◆ TASK:
Each line from the one with "Task: Open the intrigued-mouse-539 run" to the final line of the data must be reproduced exactly, and no other line may appear.

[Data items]

+ + +

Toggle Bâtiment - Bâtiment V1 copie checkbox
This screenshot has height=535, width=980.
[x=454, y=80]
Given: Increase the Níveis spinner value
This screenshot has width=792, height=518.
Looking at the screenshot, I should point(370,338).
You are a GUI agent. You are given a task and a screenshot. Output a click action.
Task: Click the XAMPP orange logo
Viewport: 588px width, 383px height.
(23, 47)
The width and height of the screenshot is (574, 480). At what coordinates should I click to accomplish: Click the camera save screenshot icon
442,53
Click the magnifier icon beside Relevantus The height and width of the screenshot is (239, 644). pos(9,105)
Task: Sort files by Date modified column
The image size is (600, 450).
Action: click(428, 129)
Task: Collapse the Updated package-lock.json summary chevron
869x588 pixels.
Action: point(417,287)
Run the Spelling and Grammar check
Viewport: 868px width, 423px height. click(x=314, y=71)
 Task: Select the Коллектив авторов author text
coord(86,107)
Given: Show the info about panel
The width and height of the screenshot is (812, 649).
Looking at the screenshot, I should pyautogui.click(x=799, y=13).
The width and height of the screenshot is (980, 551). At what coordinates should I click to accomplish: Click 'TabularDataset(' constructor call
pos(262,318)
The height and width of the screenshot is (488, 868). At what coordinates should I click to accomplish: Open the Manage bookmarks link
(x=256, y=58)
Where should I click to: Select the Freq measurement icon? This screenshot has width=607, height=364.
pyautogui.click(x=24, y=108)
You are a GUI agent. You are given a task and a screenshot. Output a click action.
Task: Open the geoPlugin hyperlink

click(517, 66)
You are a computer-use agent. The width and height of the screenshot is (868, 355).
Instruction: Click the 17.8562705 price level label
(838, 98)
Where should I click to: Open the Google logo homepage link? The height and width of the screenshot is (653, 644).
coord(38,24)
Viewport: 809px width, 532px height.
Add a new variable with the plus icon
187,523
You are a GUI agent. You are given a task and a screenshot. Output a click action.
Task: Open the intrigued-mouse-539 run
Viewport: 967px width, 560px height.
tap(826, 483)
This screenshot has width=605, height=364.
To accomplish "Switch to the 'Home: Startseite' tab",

+ + +

◆ EXERCISE RESPONSE:
Task: Open the intrigued-mouse-539 run
Viewport: 967px width, 560px height.
tap(826, 483)
This screenshot has width=605, height=364.
To accomplish "Switch to the 'Home: Startseite' tab",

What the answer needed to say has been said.